IDPs’ Relocation Begins from Kartli Sanatorium

The Internally Displaces Persons, Ecomigrants, and Livelihood Agency announced late on January 27 that nine internally-displaced families living in former Sanatorium “Kartli” in Tbilisi outskirts have received new housing. Seven other households preferred to find apartments themselves, costs of which will be covered by the government, the Agency said.

According to the Agency, this marks the beginning of a relocation process from the run-down sanatorium, supposed to conclude through 2022.

The development comes after 52-year-old Zurab Chichoshvili, exiled from Abkhazia after the armed conflict, jumped to his death from the former sanatorium, allegedly in hopes that his passing would help speed up the relocation of some 130 families.

The IDP Agency’s Terms

Currently, the Agency and the Ministry of IDPs from the Occupied Territories, Labor, Health and Social Affairs under which it operates, are offering the IDPs to either cover the cost of purchasing housing up to USD 550 per square meter, or to pay their rents elsewhere if they wait for construction works to conclude in apartments already bought by the government.

The residents of the former sanatorium are concerned that the offered amount per square meter is not sufficient to buy housing in Tbilisi, as well as fear that their rent subsidies might be discontinued if they opt for temporarily renting housing but the construction government-commissioned apartments drags on.

They had demanded to raise the maximum price per square meter to USD 650 and for the authorities to issue guarantees that if the residents opted for temporarily renting, the assistance would not be cut off.

The latest data by the Georgian National Statistics Office’s (Geostat) shows USD 550 per square meter falls behind the median offer prices of both apartments and detached houses in all districts of Tbilisi.

Negotiations with the Ministry, IDP Agency

The Agency and Deputy Health Minister Ilia Gudushauri, as per the residents’ demand, held a meeting with the IDPs today, with the presence of their lawyers and a representative of the Public Defender’s Office.

Following the talks, Tamar Sautieva, one of the IDPs said in a Facebook post that the authorities do not have a detailed action plan for relocation, and are not aware of exact time frames for providing housing to the former sanatorium residents.

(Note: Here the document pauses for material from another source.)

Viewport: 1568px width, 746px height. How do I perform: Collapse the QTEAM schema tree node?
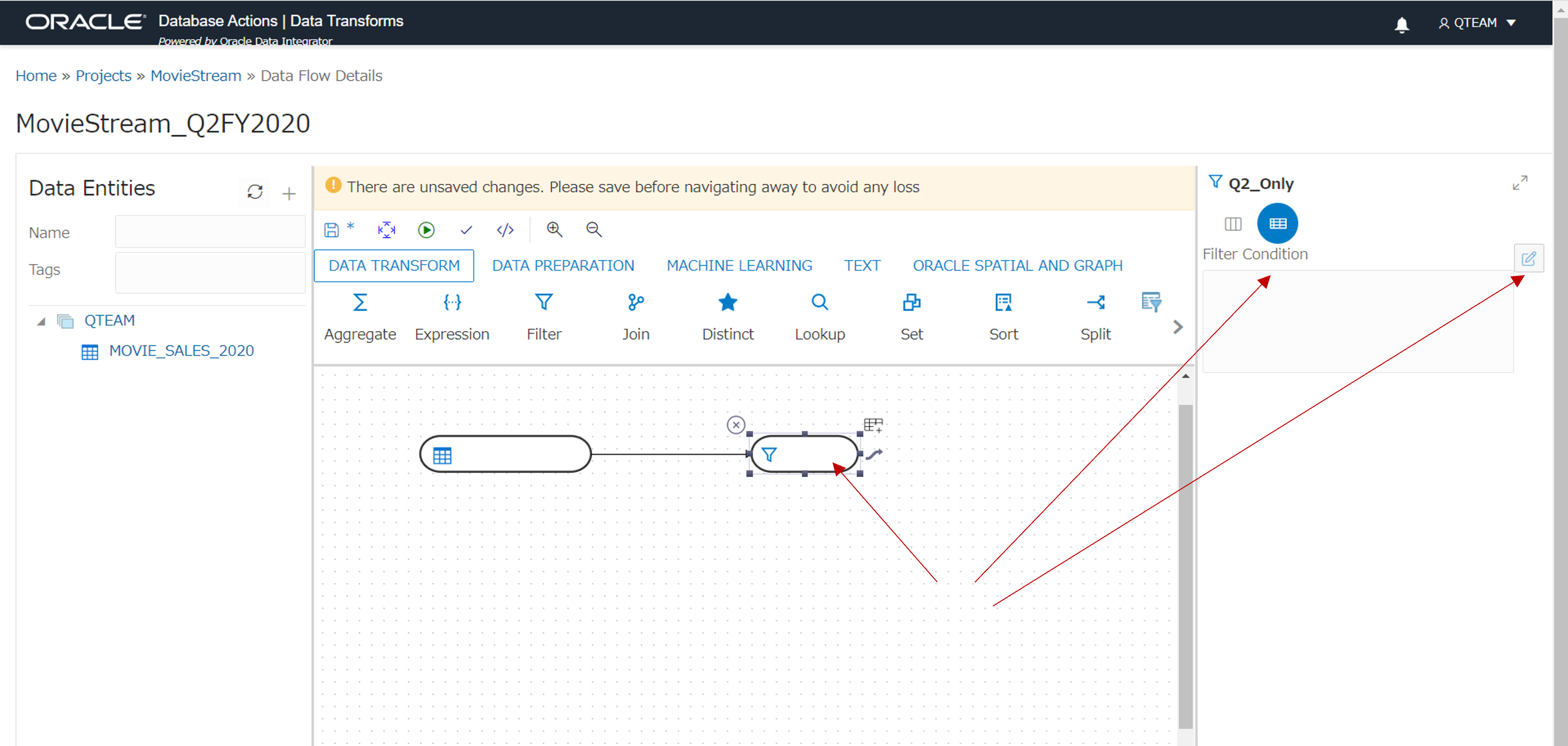coord(41,321)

She noted the authorities refuse to raise the maximum price per square meter, but the government plans to work on setting total cost for procuring a house.

“For instance, if they were to pay me for buying USD 550 per 60 square meters [flat], they will pay [the same amount] in case of buying 50 square meters,” Sautieva explained.

Also according to Sautieva, the authorities backed down on was that the IDPs will be allowed to purchase flats in residential blocks that have yet to obtain certificate of occupancy.


The internally displaced persons living in the Soviet-era Sanatorium have long demanded resettlement, but active protests sparked in December after a ceiling in one of the entrances of the Soviet-era former sanatorium collapsed.

Later in January, Chichoshvili’s suicide further called attention to the gravity of the IDPs living conditions. In the latest protest, the IDPs rallied in front of the Health Ministry building on January 26, after their request to involve lawyers in the talks between the families and the agency had been refused. 

The people who were internally displaced in the 1990s following armed conflicts in Abkhazia and Tskhinvali Region/South Ossetia found temporary shelters in hotels, sanatoriums, kindergartens, schools, or hospitals, and some have had to remain there since.

There are currently about 270 thousand IDPs in Georgia, with some 240 thousand hailing from Abkhazia and up to 30 thousand from Tskhinvali Region.